Stored data >>
+ + + +

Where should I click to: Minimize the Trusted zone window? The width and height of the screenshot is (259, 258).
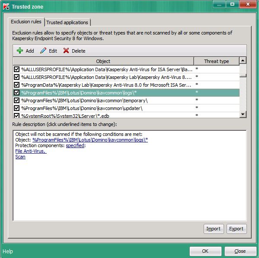pyautogui.click(x=219, y=4)
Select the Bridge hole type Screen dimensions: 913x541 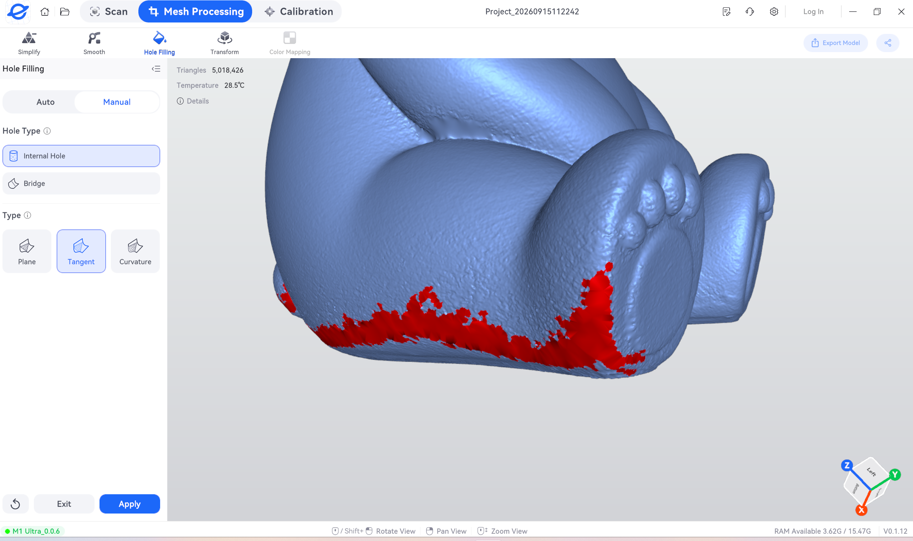(81, 183)
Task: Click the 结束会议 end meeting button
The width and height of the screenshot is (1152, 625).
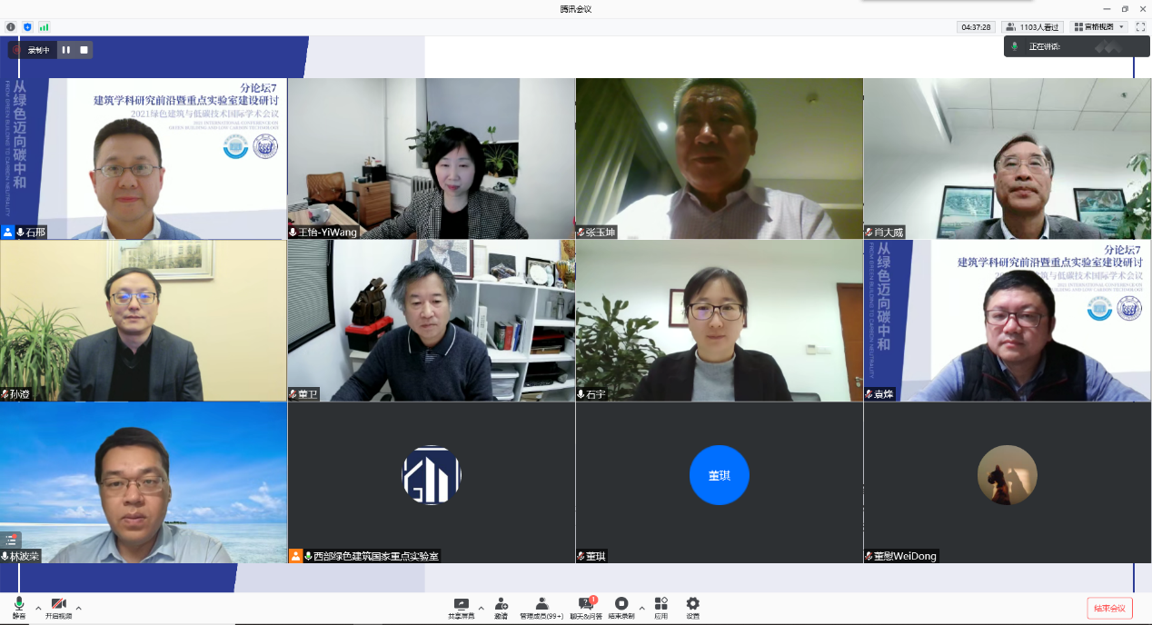Action: pyautogui.click(x=1109, y=608)
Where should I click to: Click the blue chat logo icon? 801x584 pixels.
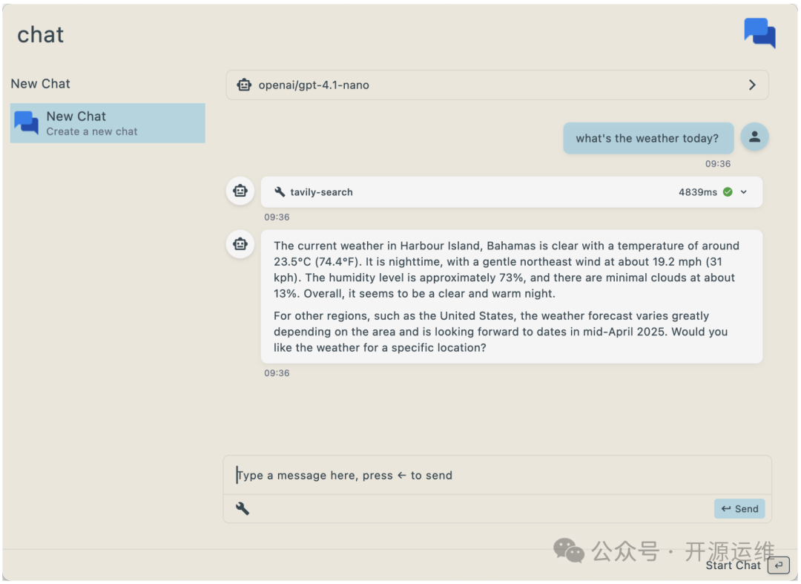(759, 33)
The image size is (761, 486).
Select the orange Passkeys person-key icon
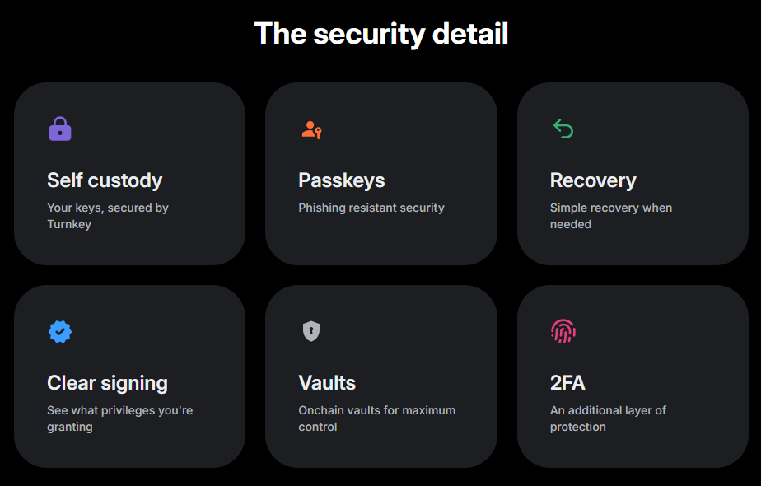click(x=311, y=129)
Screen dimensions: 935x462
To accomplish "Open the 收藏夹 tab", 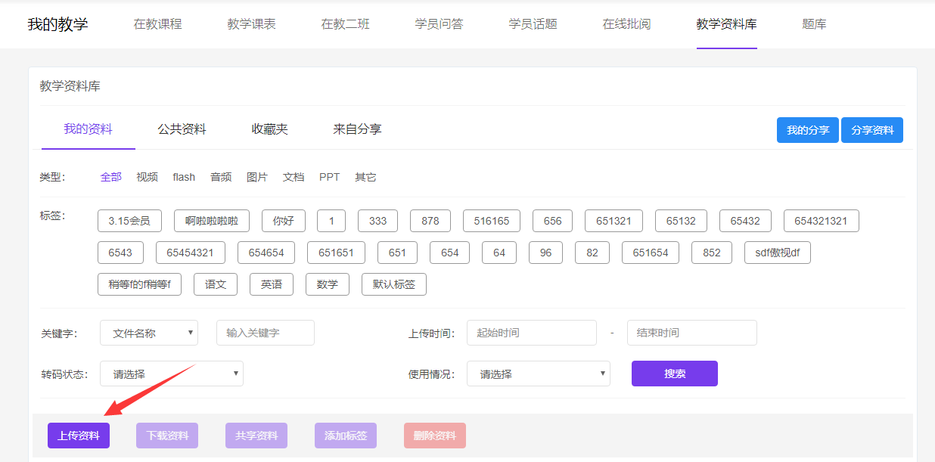I will click(x=269, y=129).
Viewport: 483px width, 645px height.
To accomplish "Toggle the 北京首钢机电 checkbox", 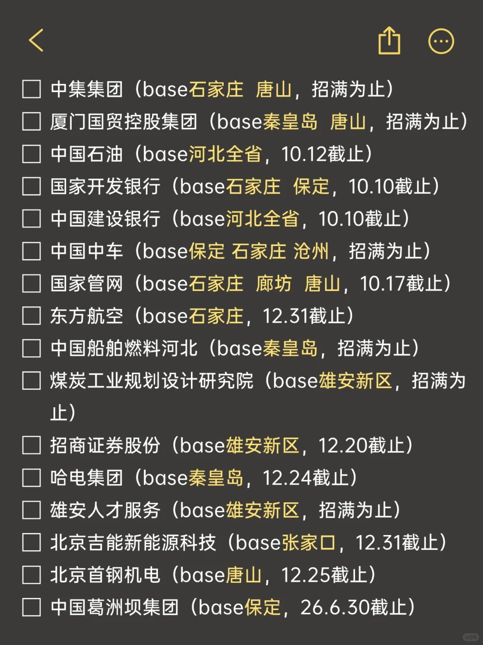I will (x=32, y=575).
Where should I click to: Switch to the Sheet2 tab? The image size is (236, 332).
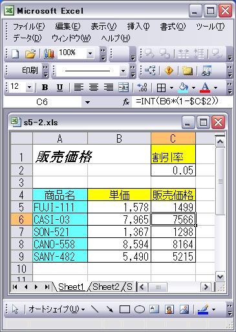coord(106,287)
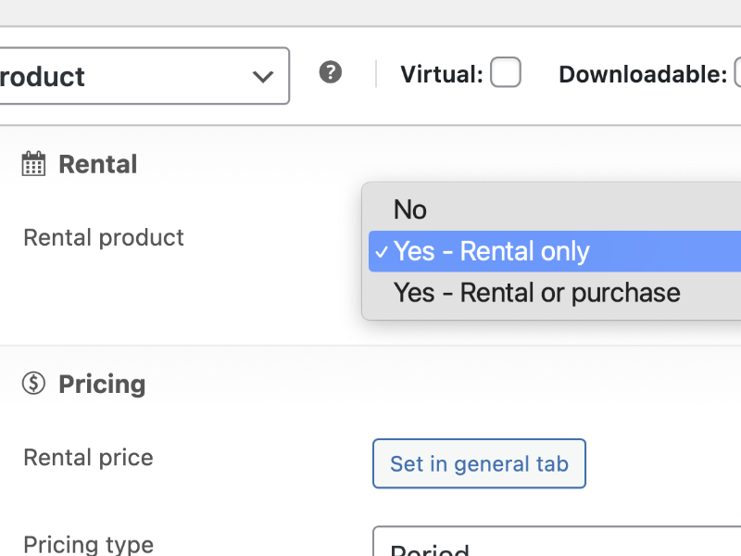Open the Rental product dropdown

tap(509, 251)
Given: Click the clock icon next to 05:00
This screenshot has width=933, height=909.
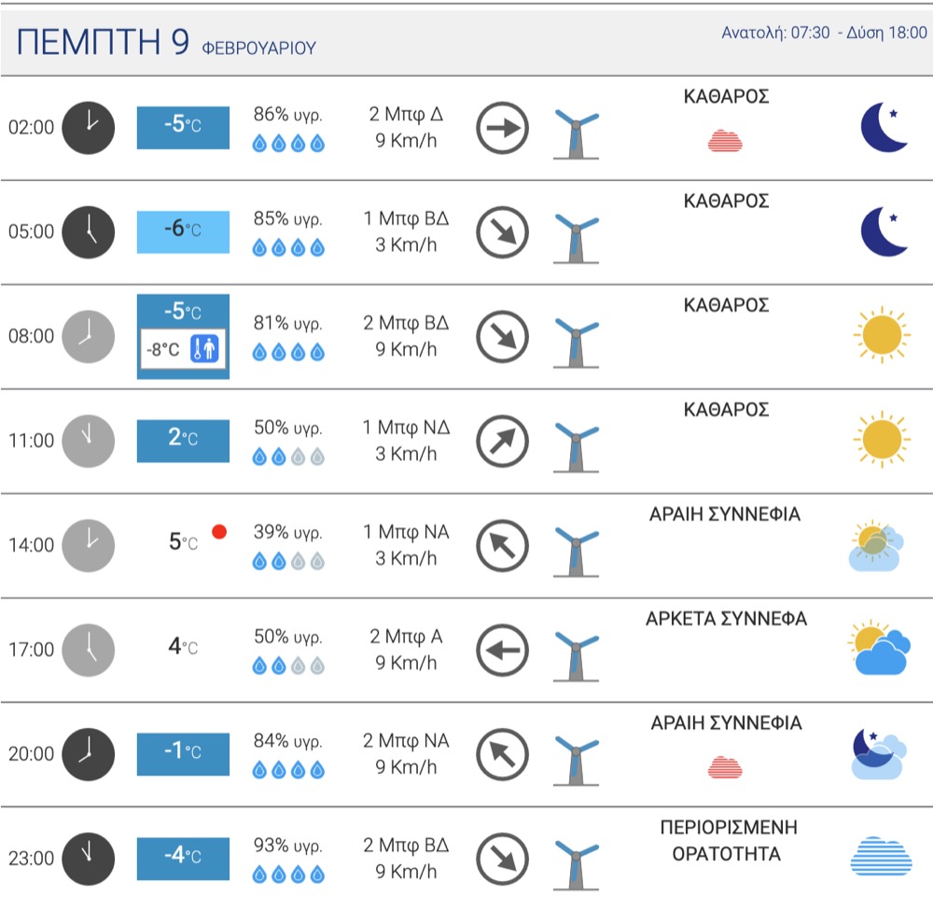Looking at the screenshot, I should pos(88,232).
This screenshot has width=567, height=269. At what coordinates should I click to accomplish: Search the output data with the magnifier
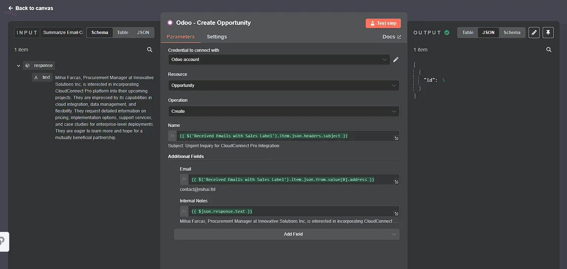tap(549, 49)
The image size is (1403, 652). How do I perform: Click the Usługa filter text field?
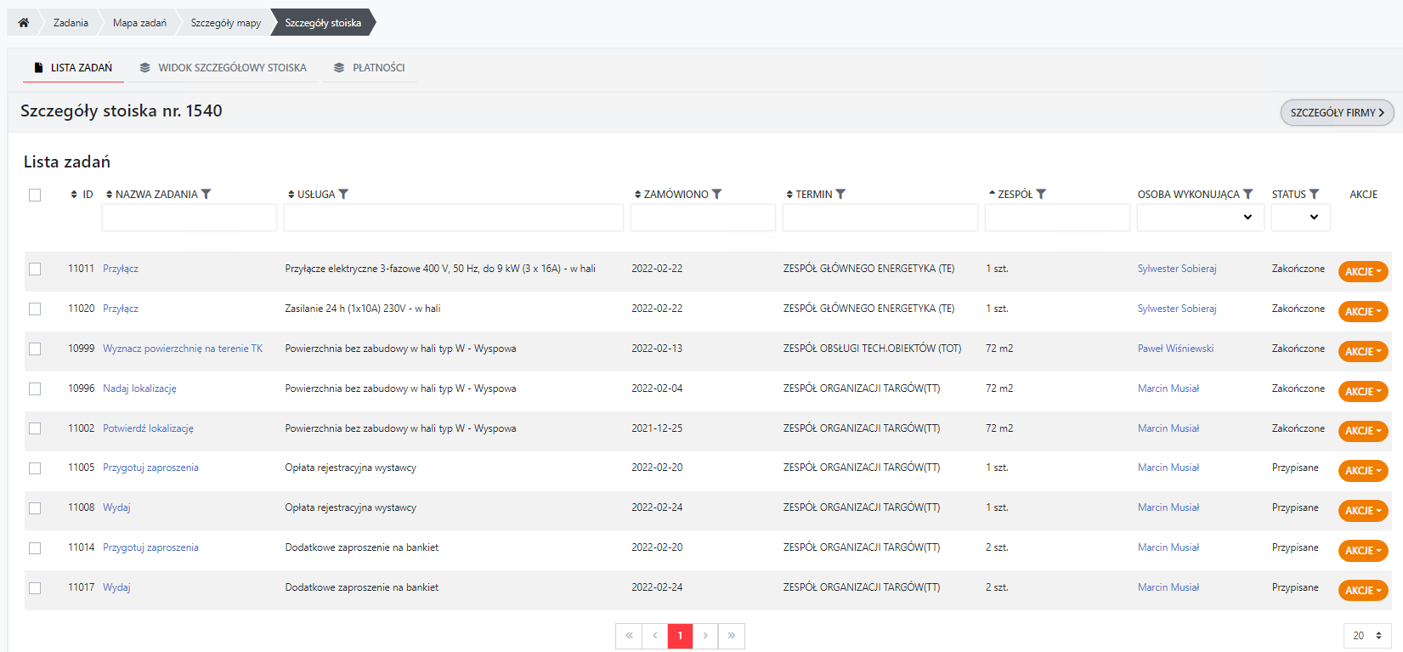(x=453, y=218)
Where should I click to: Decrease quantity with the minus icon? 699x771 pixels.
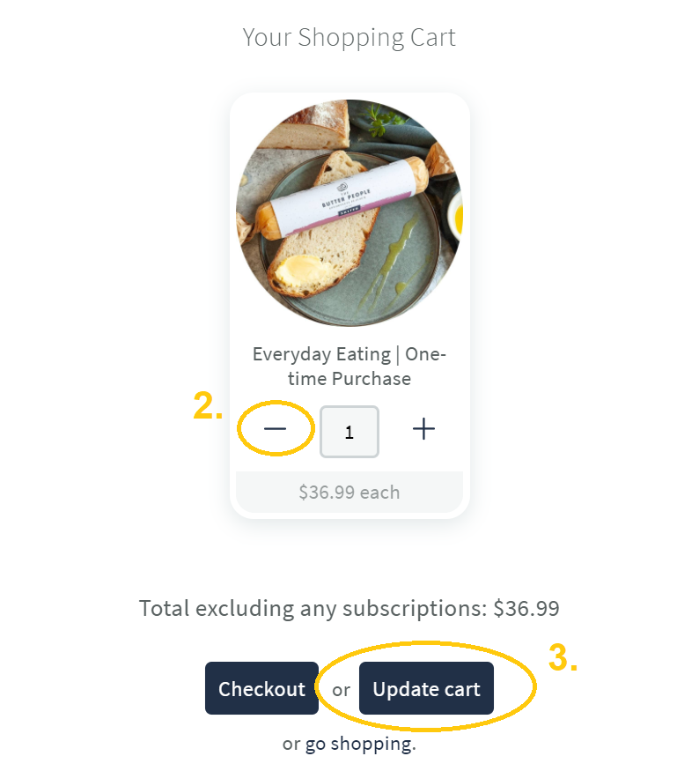pyautogui.click(x=275, y=429)
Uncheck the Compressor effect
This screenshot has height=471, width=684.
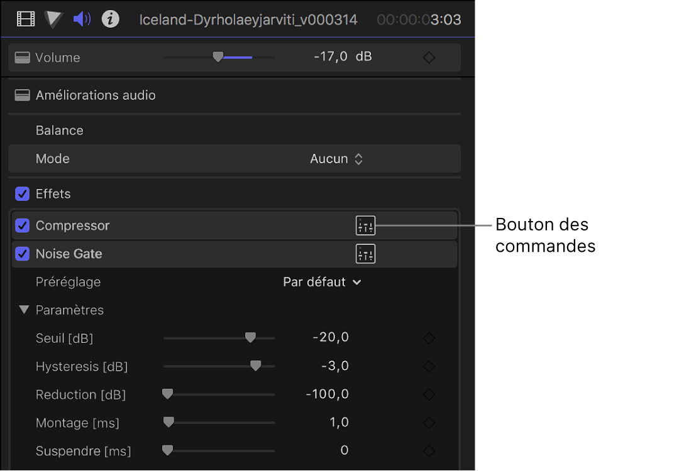pos(23,225)
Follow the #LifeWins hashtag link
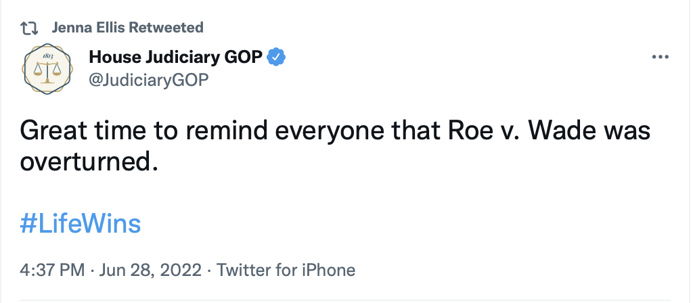Viewport: 693px width, 303px height. tap(81, 223)
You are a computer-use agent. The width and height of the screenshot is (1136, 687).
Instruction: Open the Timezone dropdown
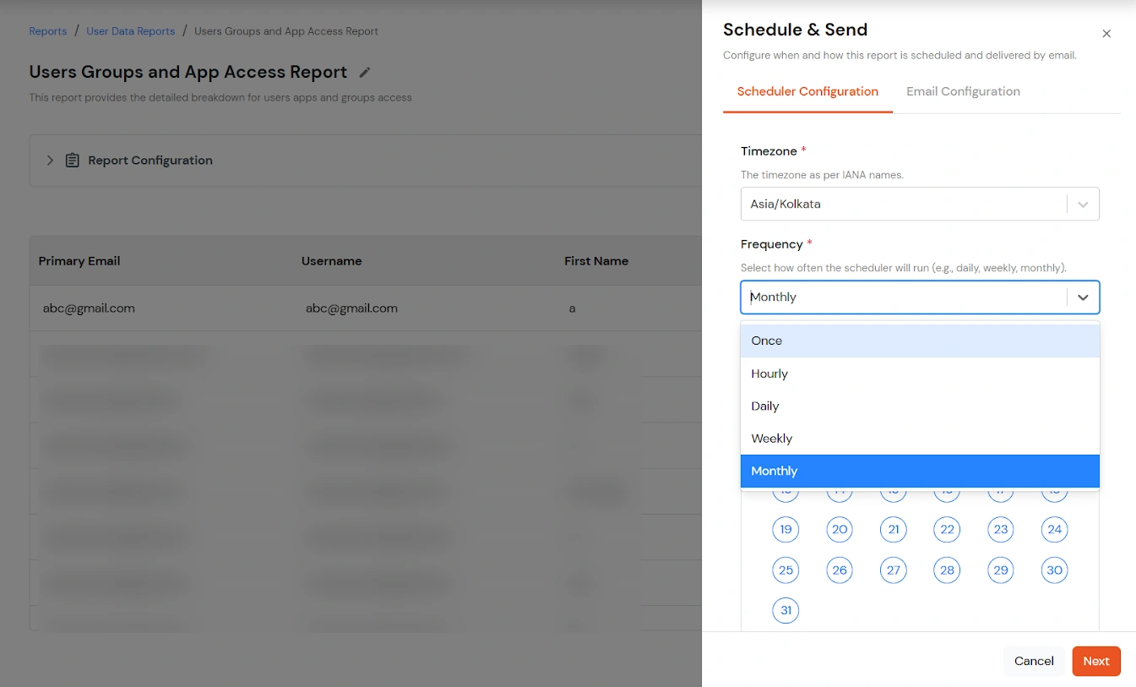(x=1083, y=204)
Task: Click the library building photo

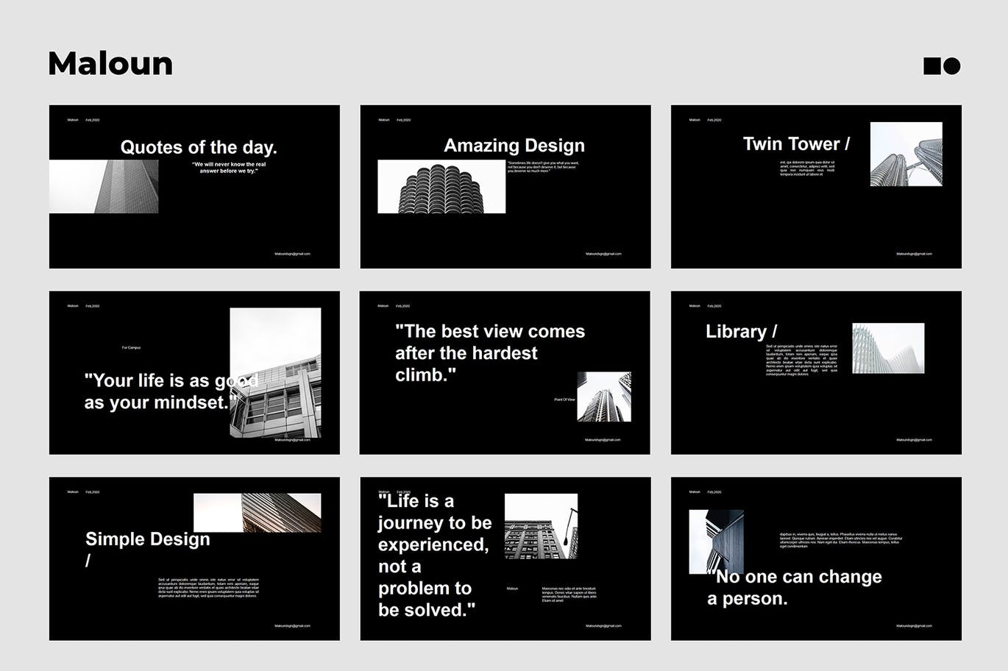Action: pyautogui.click(x=888, y=348)
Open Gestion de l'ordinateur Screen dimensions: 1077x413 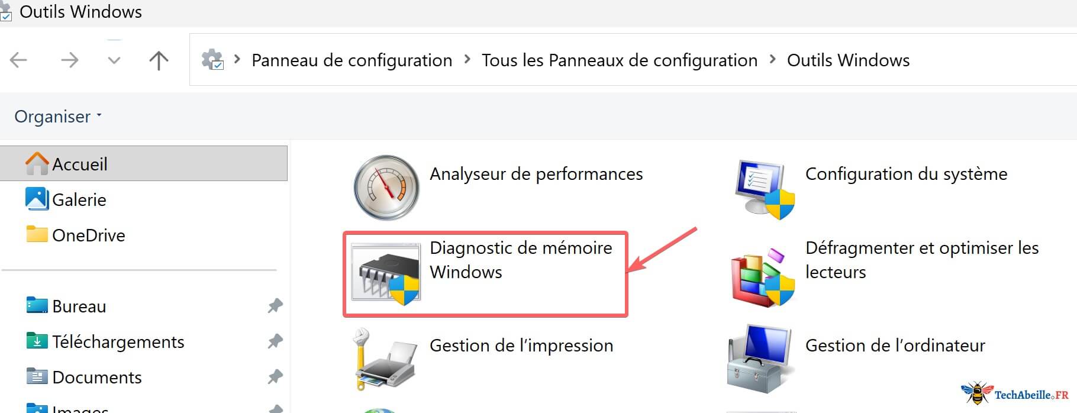click(895, 346)
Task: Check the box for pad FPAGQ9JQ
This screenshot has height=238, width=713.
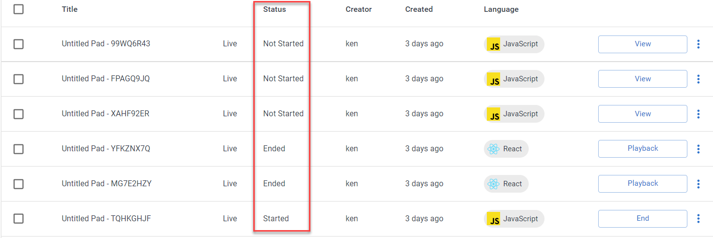Action: [x=19, y=79]
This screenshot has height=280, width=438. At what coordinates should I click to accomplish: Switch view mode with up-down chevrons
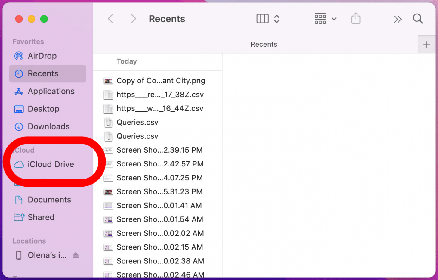(x=277, y=19)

+ + + +

Reproduce, word for word, the lines from the one containing "Task: Check the box for pad FPAGQ9JQ" through the final line above. Leave every picture out.

ANSWER AREA >>
Task: Check the box for pad FPAGQ9JQ
This screenshot has height=238, width=713.
Action: [x=19, y=79]
This screenshot has height=280, width=438. At what coordinates should I click to accomplish: Switch view mode with up-down chevrons
(x=277, y=19)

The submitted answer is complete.